Before 2011, the county’s more urban areas were split from its farmlands, resulting in a congressional boundary that snaked through San Joaquin, grouping it with neighboring counties for a decade.
“It got better,” after redistricting in 2011 added the state senate seat and put a greater share of the county into a congressional district, said Betty Wilson with the San Joaquin Business Council. “And you can see ... how that has improved the quality of life for the citizens. We need to have legislators and congressional men or women that know what our community is like.”
But community leaders don’t want to share representation for another decade.
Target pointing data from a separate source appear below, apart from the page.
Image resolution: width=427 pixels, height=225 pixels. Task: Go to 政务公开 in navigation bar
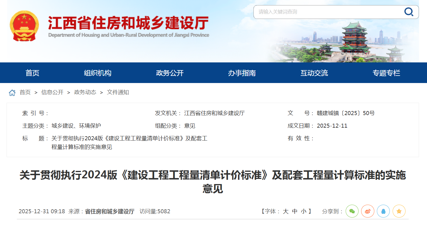(x=170, y=73)
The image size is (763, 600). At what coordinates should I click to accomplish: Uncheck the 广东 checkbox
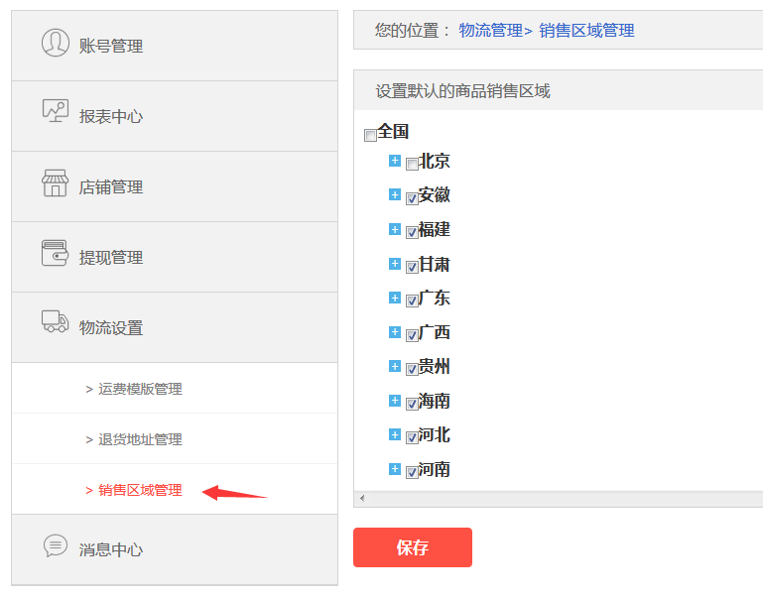click(412, 300)
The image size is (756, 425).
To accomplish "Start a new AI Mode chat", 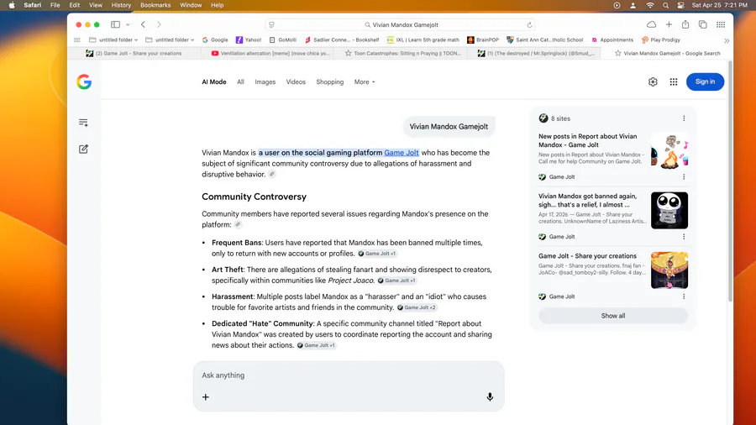I will [x=84, y=149].
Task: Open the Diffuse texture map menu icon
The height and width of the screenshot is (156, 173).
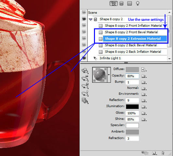Action: click(144, 70)
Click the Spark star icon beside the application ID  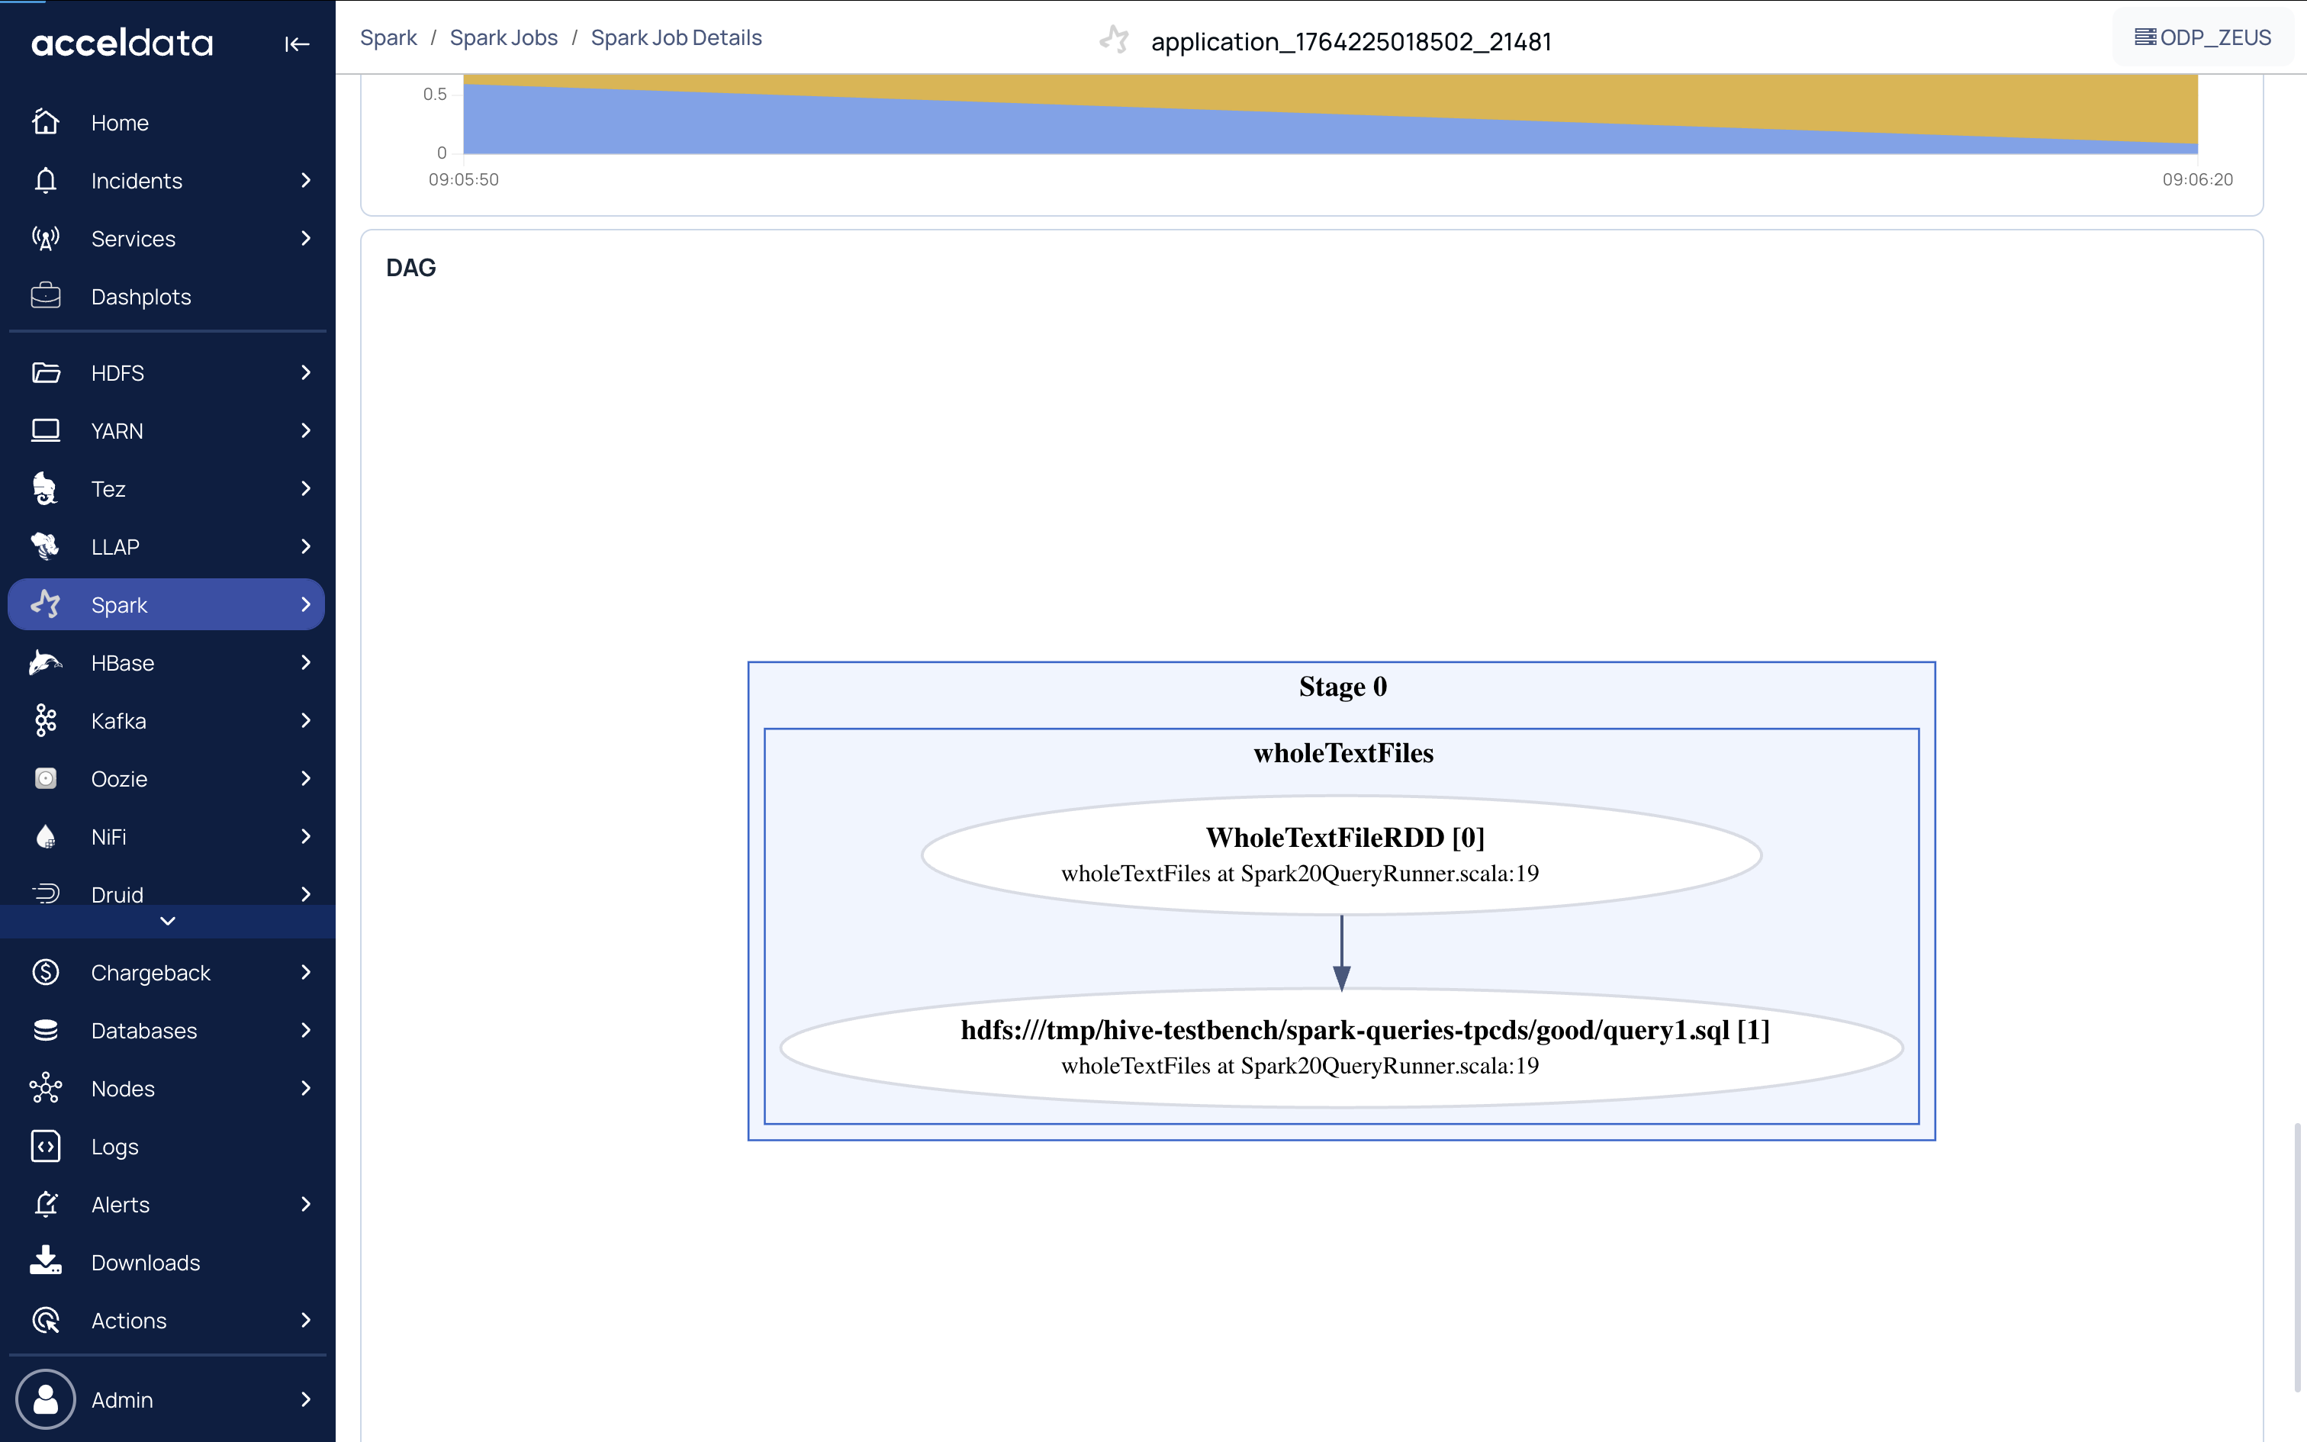click(x=1114, y=41)
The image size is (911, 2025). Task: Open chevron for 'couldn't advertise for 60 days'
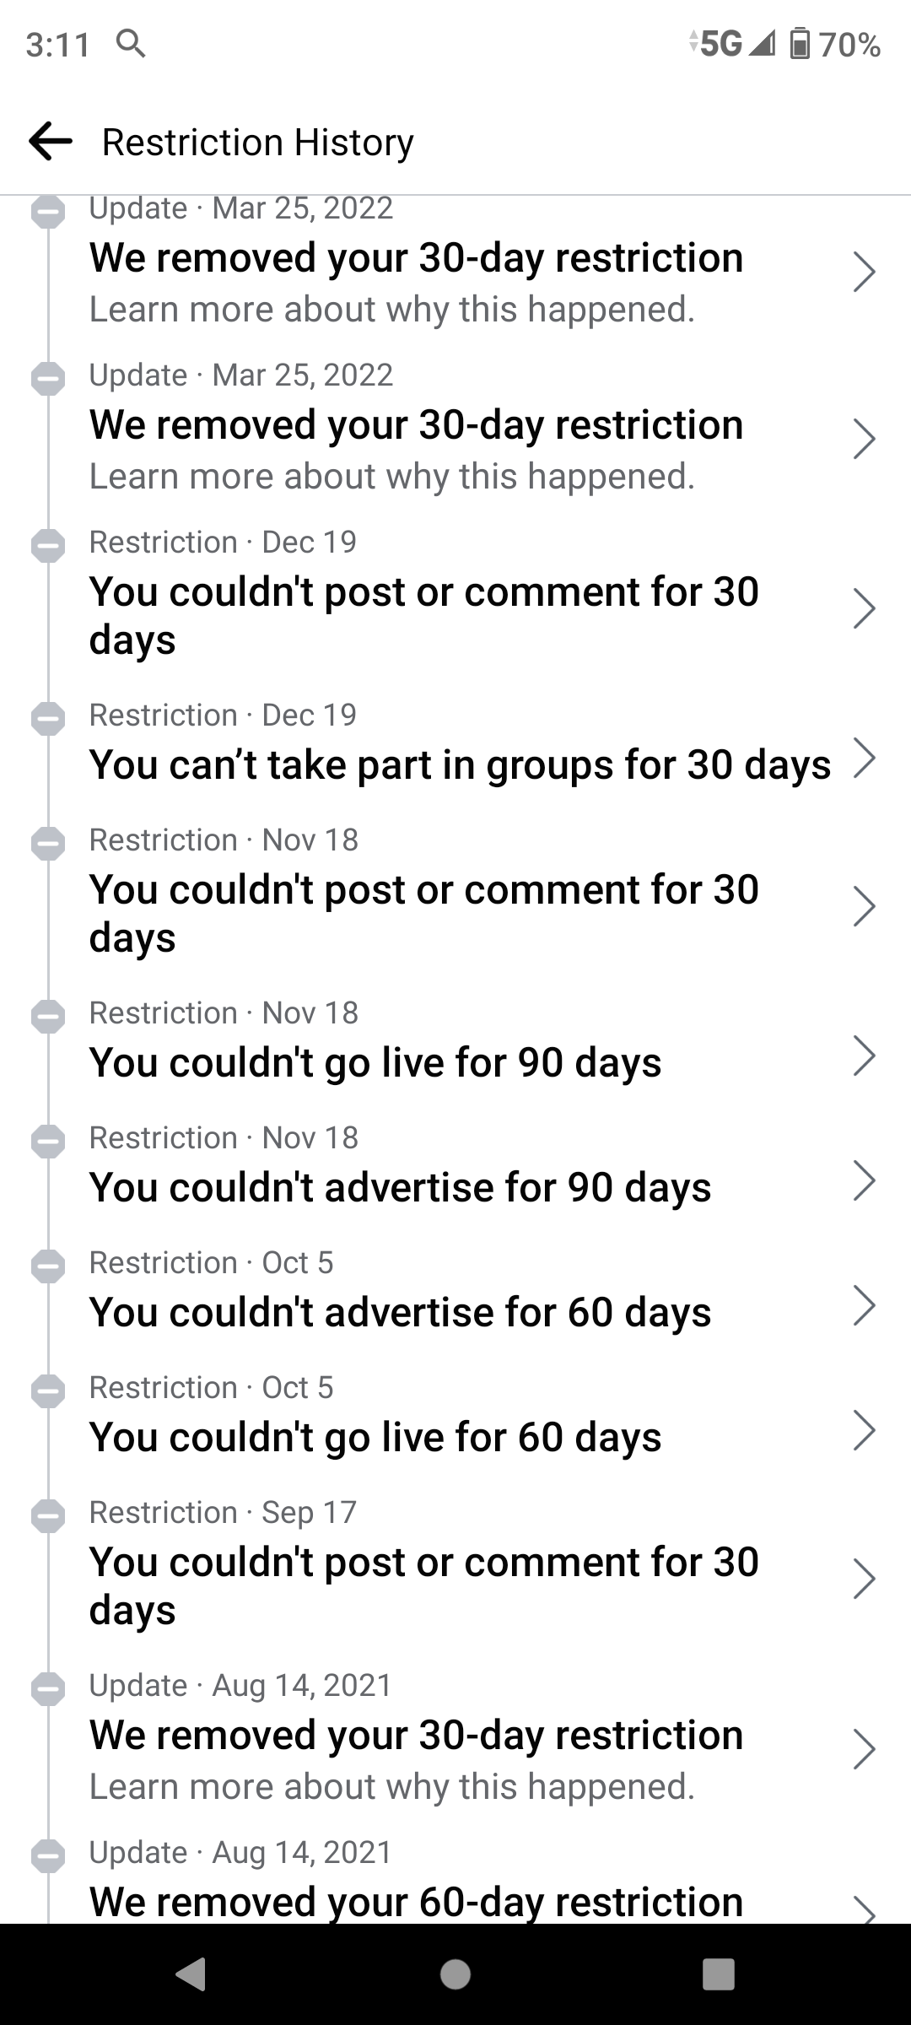tap(864, 1305)
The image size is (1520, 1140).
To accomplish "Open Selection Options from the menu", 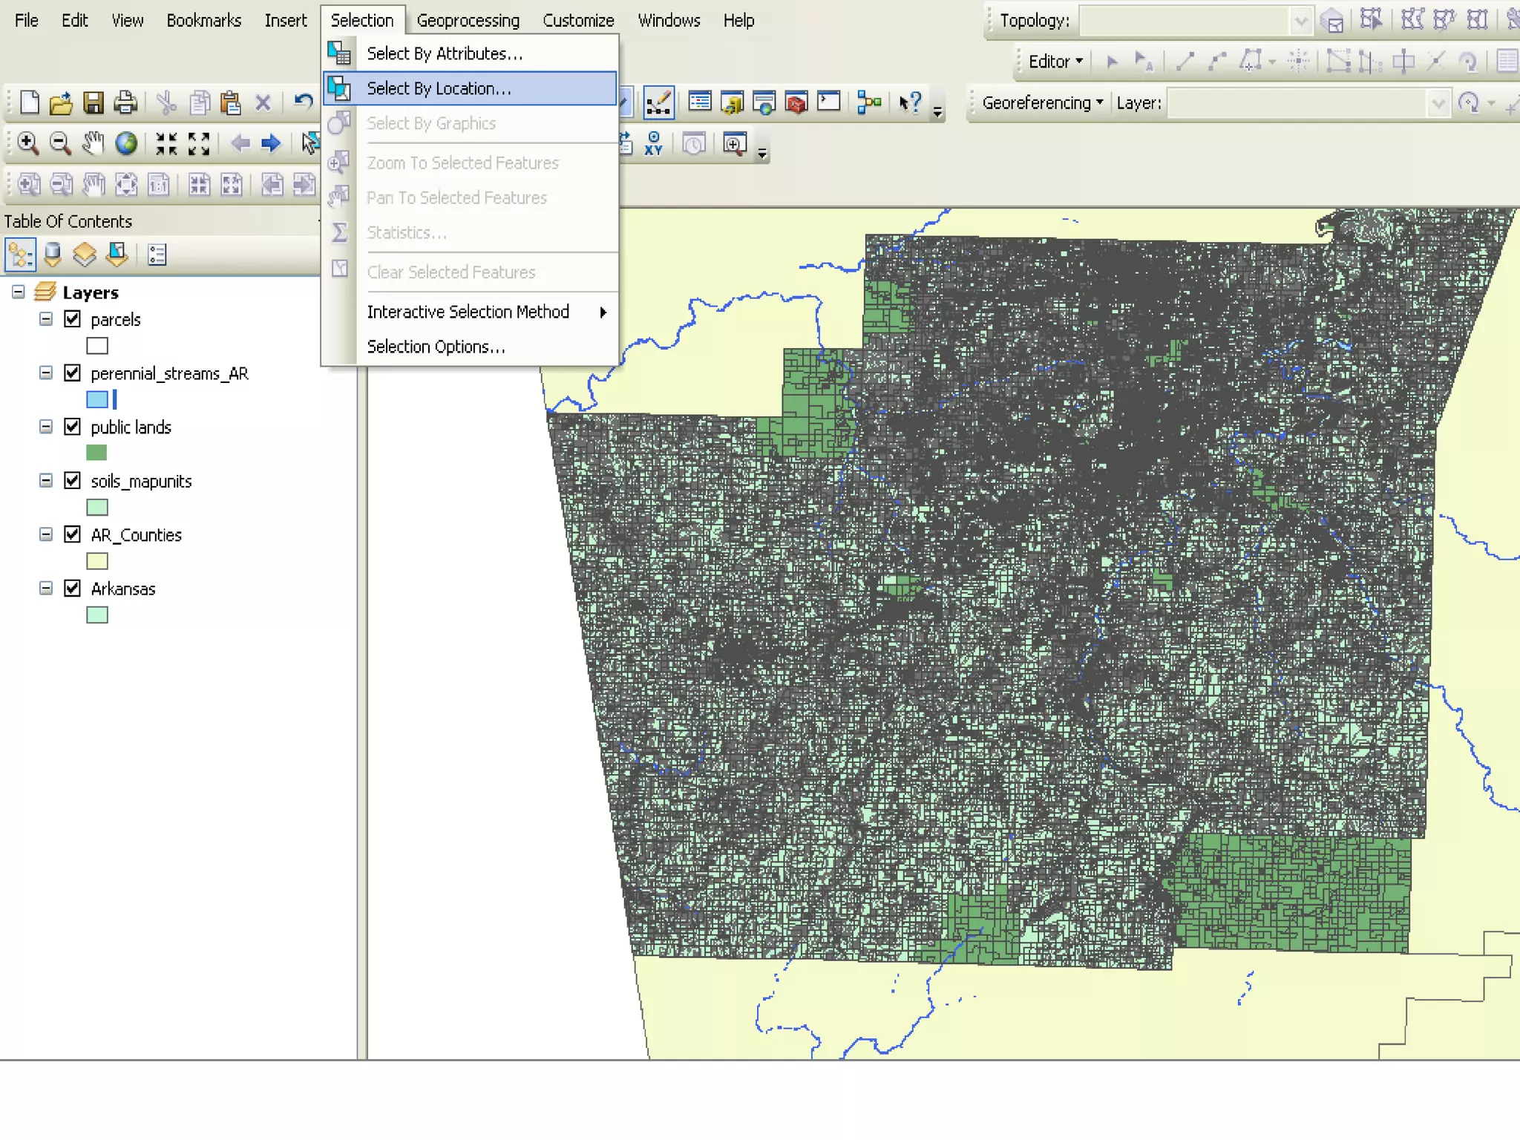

Wilson, Blodgett and a slate of community, religious and business leaders have written to the state’s independent redistricting commission, urging to put the county into one congressional, one state senate and two state assembly districts.
“We are a very unique and diverse community,” Wilson said. “Our issues are not the same as other cities or counties in the state.”
One in 11 jobs in the county are agricultural, and Wilson lists farming, water and a need for better-paying jobs as top priorities for residents.
“It’s a real unique situation where we have this much agriculture still, yet just exploding in terms of population and the diversity of population,” Blodgett said.
San Joaquin County is increasingly diverse, with larger populations of Latino, Black, Asian and Indigenous people than the rest of the state on average. Forty percent of residents speak a language other than English at home, according to the Community Foundation of San Joaquin.
San Joaquin County grew 13.7% since the 2010 census. With just under 780,000 residents, it has enough people to justify getting its own congressional district.
But it’s a tall order for the redistricting commission, which is fielding similar calls from communities across the entire state.
California’s independent commission aims to keep cities and counties together as much as possible, but it also has population and Voting Rights Act rules to follow. Marathon line-drawing meetings have shown that what may seem like a simple edit to a proposed district can have ripple effects across the map.
Recent “visualizations” — or unofficial drafts — by the commission show two of advocates’ three wishes could come true: the county is contained in a single State Senate district and two Assembly districts, but it is split between two U.S. House districts.
The maps will likely undergo changes ahead of the commission’s Nov. 15 deadline for first drafts. The commission is encouraging public feedback before their final deadline on Dec. 27.